Last year Atkins’ David Shilston became the first engineering geologist to become president of the Geological Society. Claire Symes talks to him about the role and his ambitions to tackle the skills issues facing the sector.
When Atkins technical director of engineering geology David Shilston was elected as president of the Geological Society last summer, he was not short of ideas that he wanted to action during his two-year tenure. However, it is clear that his main concern is the future of the industry - not in terms of workload or innovation but in terms of the people to deliver the work.
There are three main things that Shilston hopes to make an impact on during his presidency. “These aims are not standalone but interlinked and focus on ensuring our profession moves forward and also gains new recruits,” he says.
“I went to my boss in the late 1980s and suggested that we hire some archaeologists to start a heritage group. I wanted to apply geology with archaeology to provide a complete solution.”

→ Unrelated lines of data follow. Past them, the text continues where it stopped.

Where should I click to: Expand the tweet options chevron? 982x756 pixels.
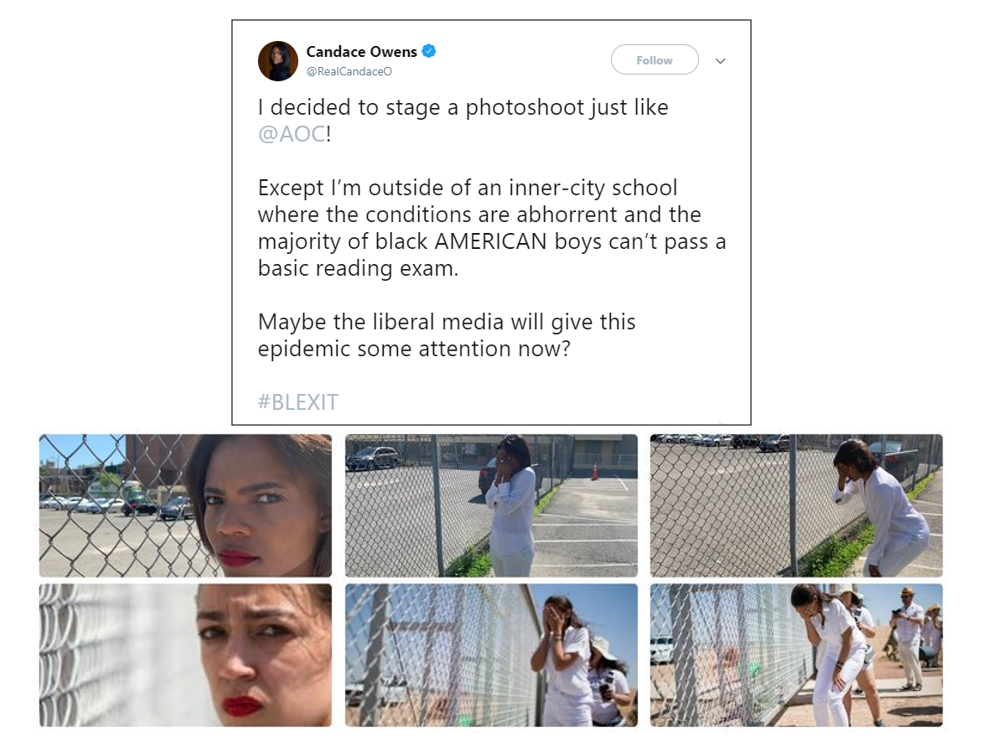720,61
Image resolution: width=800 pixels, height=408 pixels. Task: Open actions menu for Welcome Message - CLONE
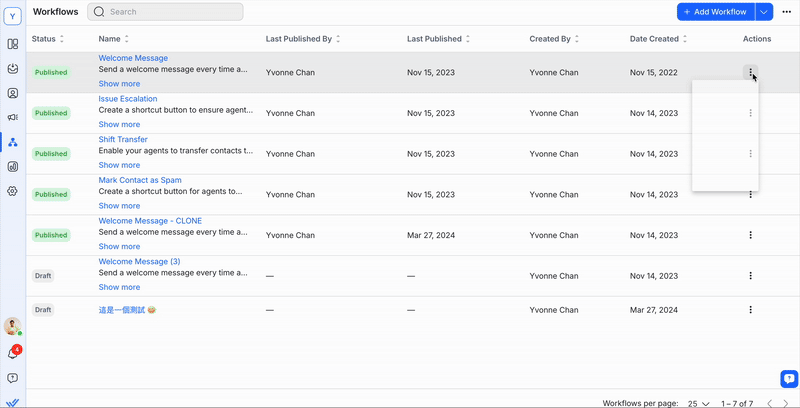coord(750,235)
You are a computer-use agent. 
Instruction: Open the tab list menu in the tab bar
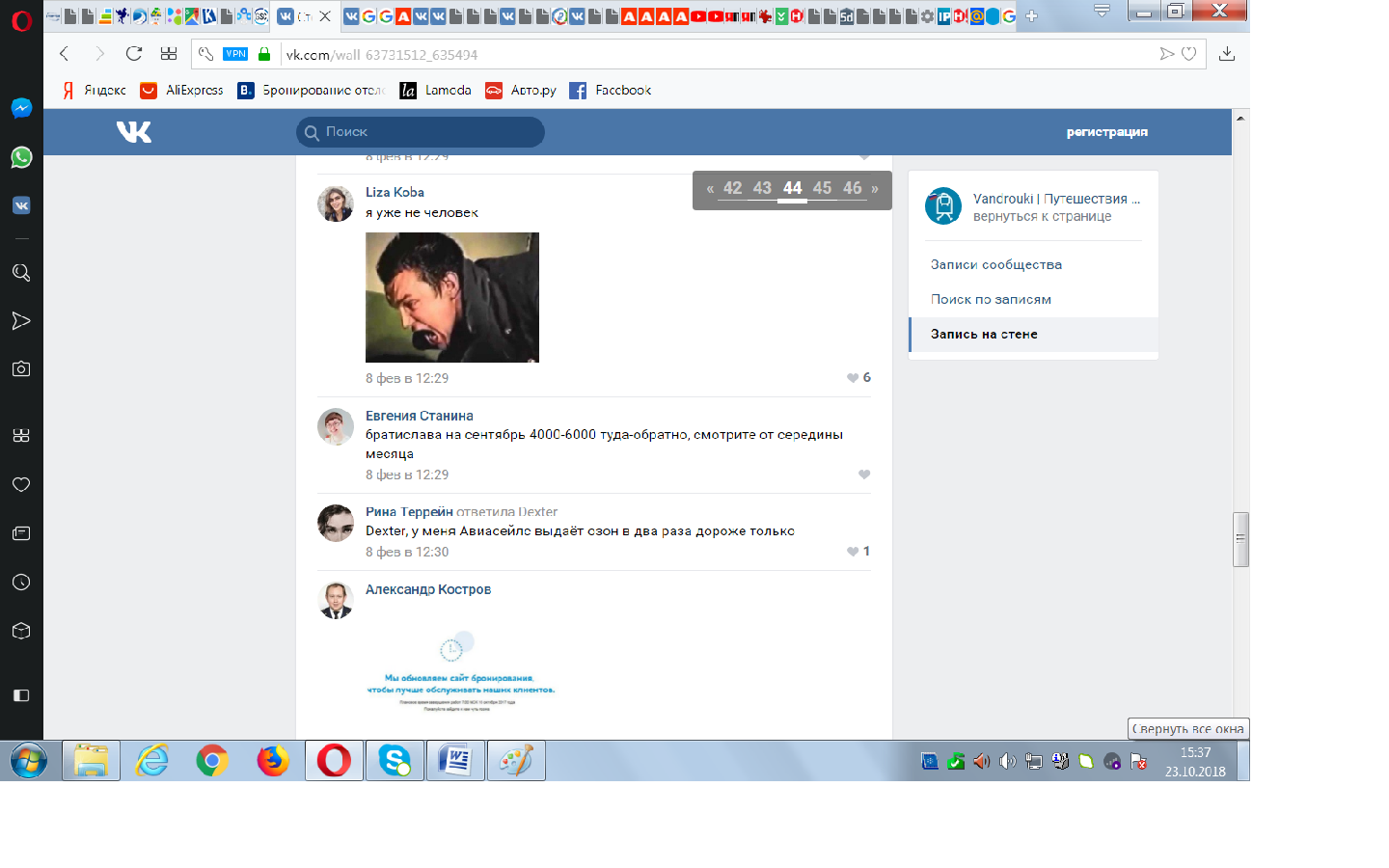pos(1102,11)
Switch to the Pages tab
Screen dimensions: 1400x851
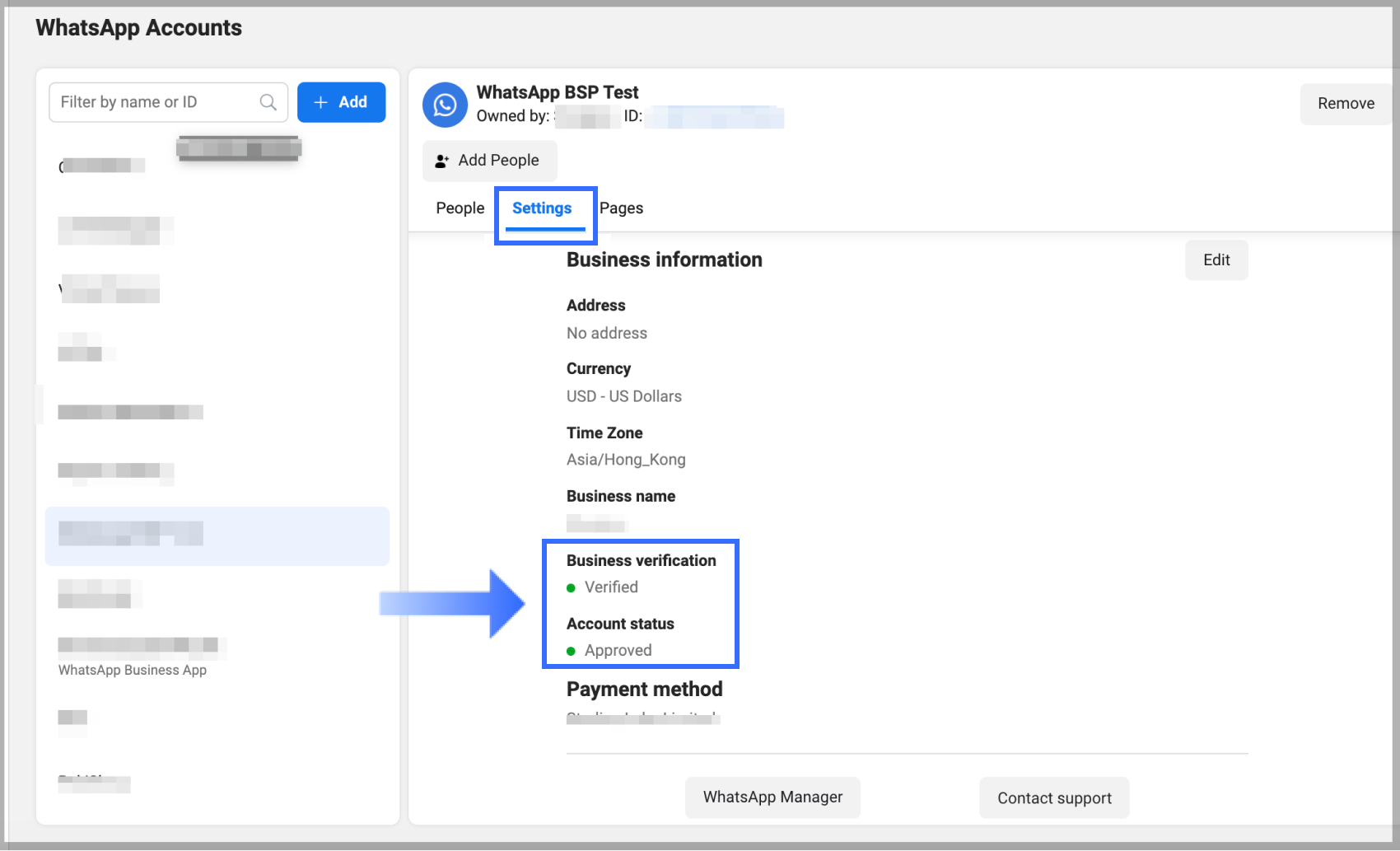click(621, 208)
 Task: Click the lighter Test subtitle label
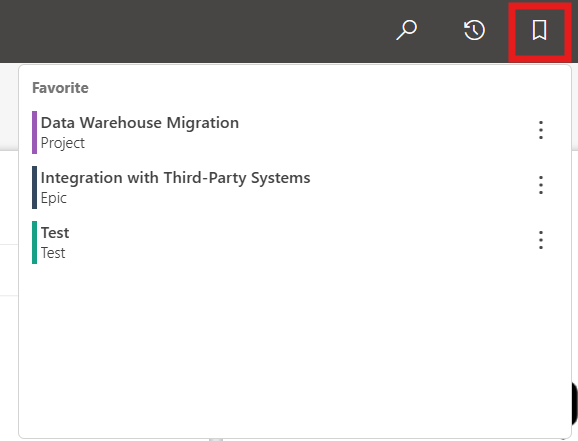coord(53,253)
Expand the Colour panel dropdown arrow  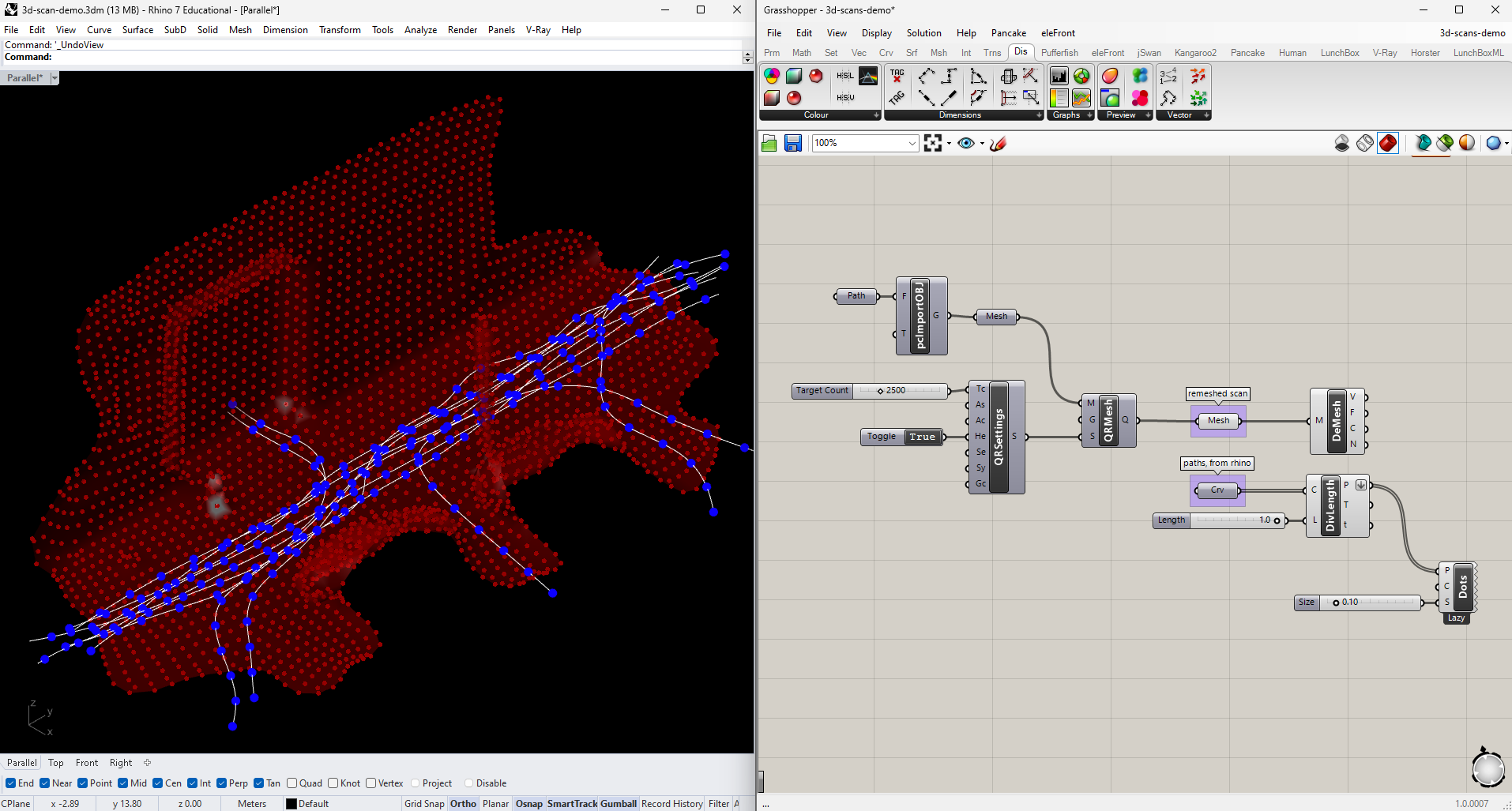(x=875, y=115)
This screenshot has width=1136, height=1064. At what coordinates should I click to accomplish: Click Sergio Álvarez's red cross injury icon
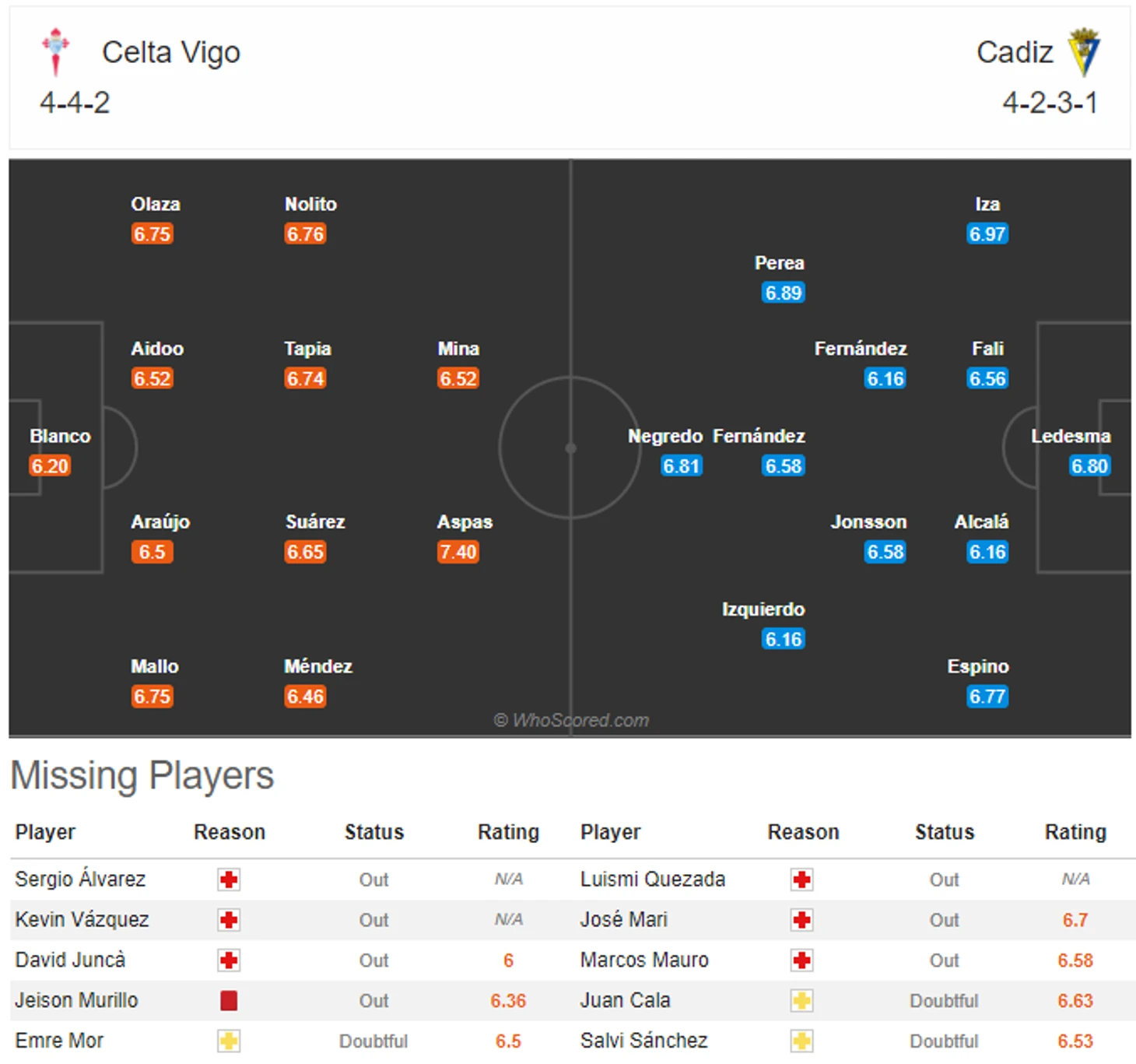[229, 880]
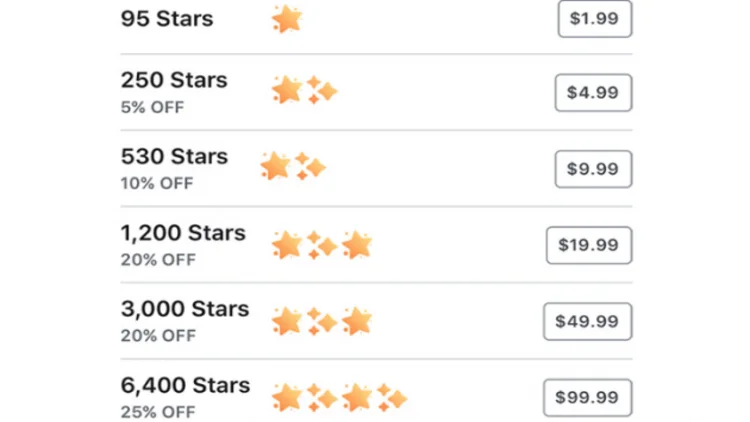Purchase the pack priced $9.99
Screen dimensions: 750x422
593,169

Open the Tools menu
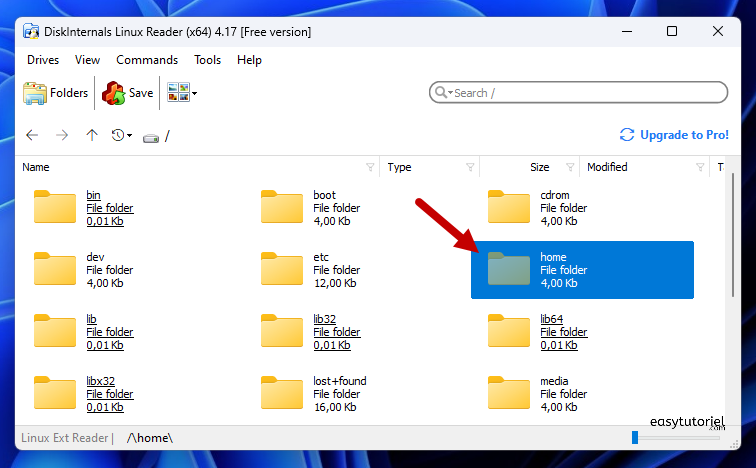(207, 60)
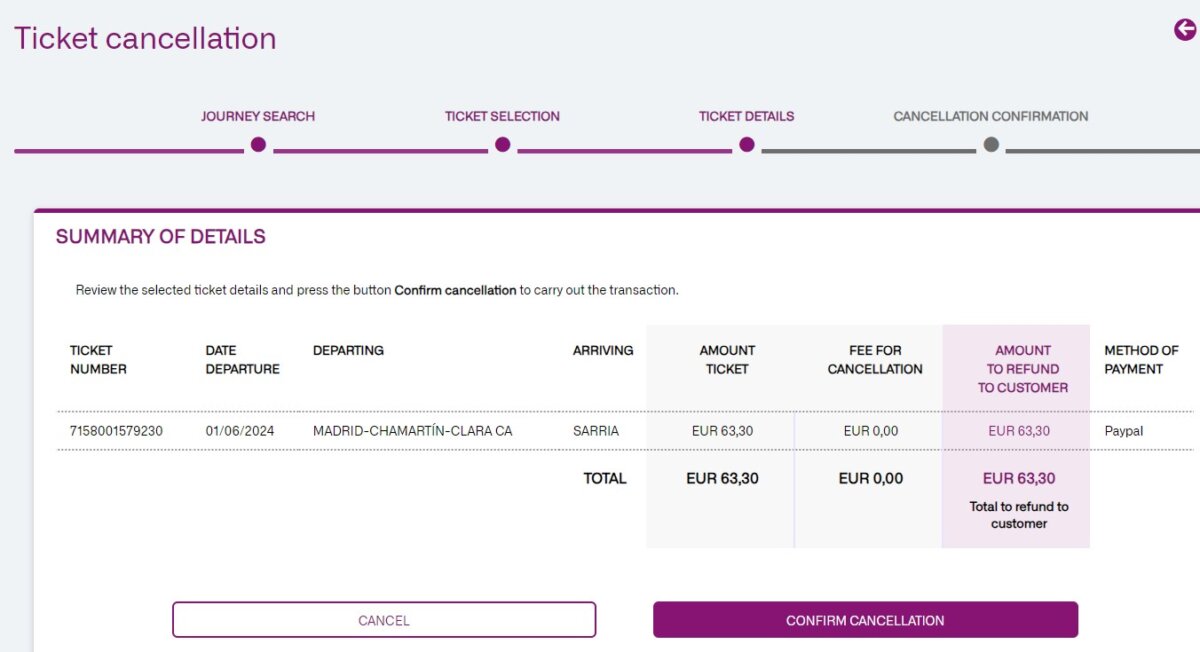
Task: Click the Ticket Selection step dot
Action: pyautogui.click(x=502, y=145)
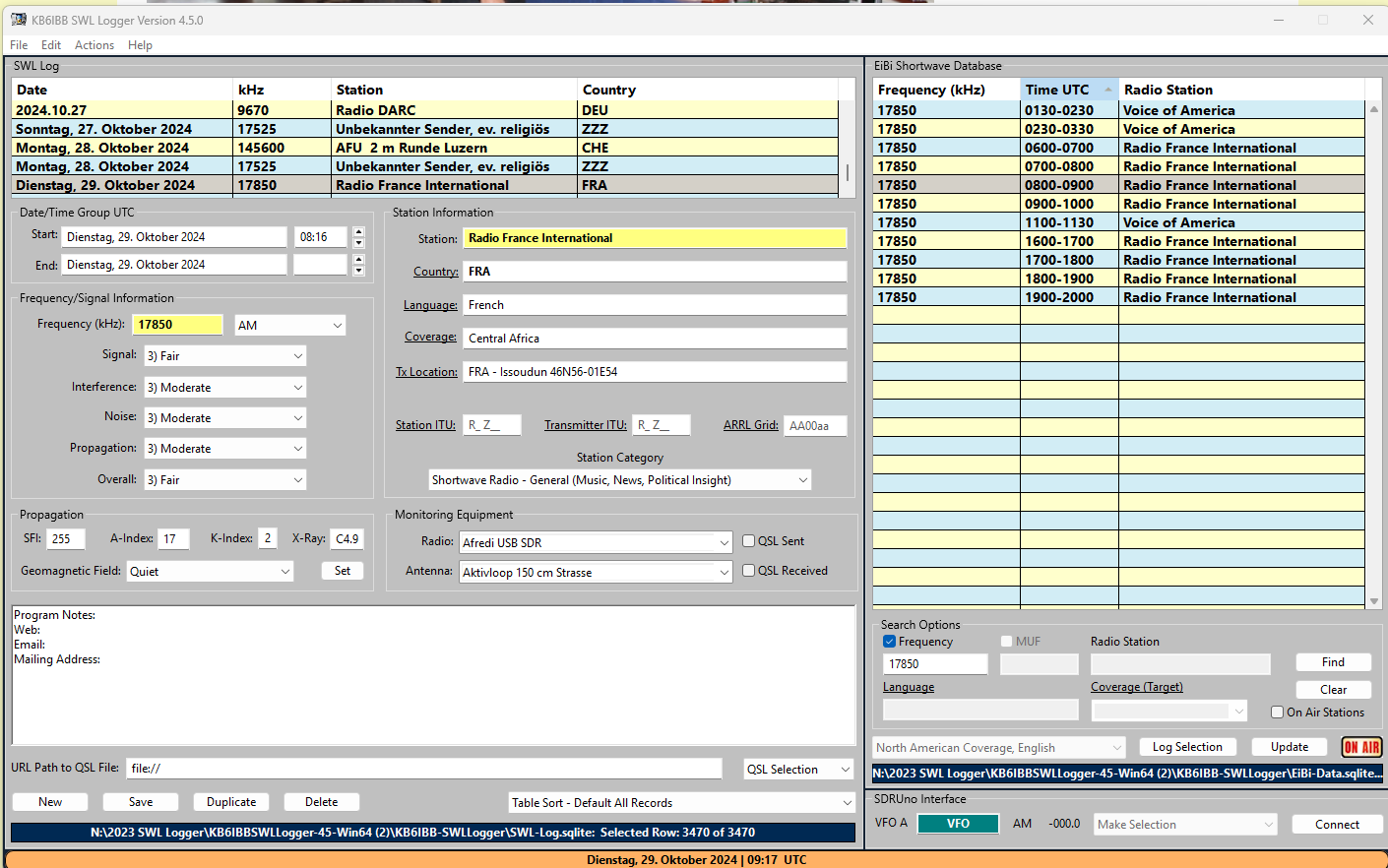Click end time spinner down arrow
Image resolution: width=1388 pixels, height=868 pixels.
click(358, 270)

The first aim is to focus on education and training. “We are working with other industry organisations and groups to try to quantify the real size of skills shortage. There is a lot of anecdotal evidence but we want to find out exactly how many people are needed in each sector to meet demand. Only when we have this can we go to the government with facts to demand change with regards to funding of MSc courses in the UK.”
His second goal is to help undergraduates understand how to get a job in the industry and help create networking within the regional groups. “At Atkins we run summer placements for students in geological degrees that give them the chance to work on real jobs and understand what will be expected of them in the workplace,” explains Shilston. “Too many graduates don’t know what opportunities are out there and also are not ready for the move into a commercial environment.
“Creating a stronger link between academia and industry nationally is important both to ensure we don’t lose graduates to other industries but also to try to ensure we work more collaboratively in the future.”
The third area that Shilston wants to improve is the number of society members that hold chartered status. “Currently only around 20% are chartered because many sectors within geology do not see the value in having this professional accreditation,” he says. “This is something that we will have to work out how to do but it is important for the industry’s professionalism to be recognised and respected.”
Although all these aims are linked, it is the issues relating to education that are closest to his heart as he believes that students coming through the system have not had the benefits he had at their age - benefits he believes have been key to his career development and he fears for the future of industry’s next generation.
“I have always been interested in geology,” he says. “I was lucky to have an interest - the teenage years are so important for shaping what you might do as a career.”
Shilston went to Nottingham University to study geology and he says this is a base that has stood him in good stead throughout his career. One of his other hobbies was archaeology and he decided to pursue this on graduation and studied for a post-graduate certificate in the subject at St John’s College at Cambridge University. “I was very lucky to get government funding for not just my fees but also for my living costs for this and my undergraduate degree,” he says.
“I didn’t realise it at the time but both courses were a real investment in the future. It is very hard to know what building blocks you will need at the start of your career and what value they will bring, so the current situation for students is very difficult. How can they commit £9,000 a year just to course fees when they don’t know what value those qualifications will bring?”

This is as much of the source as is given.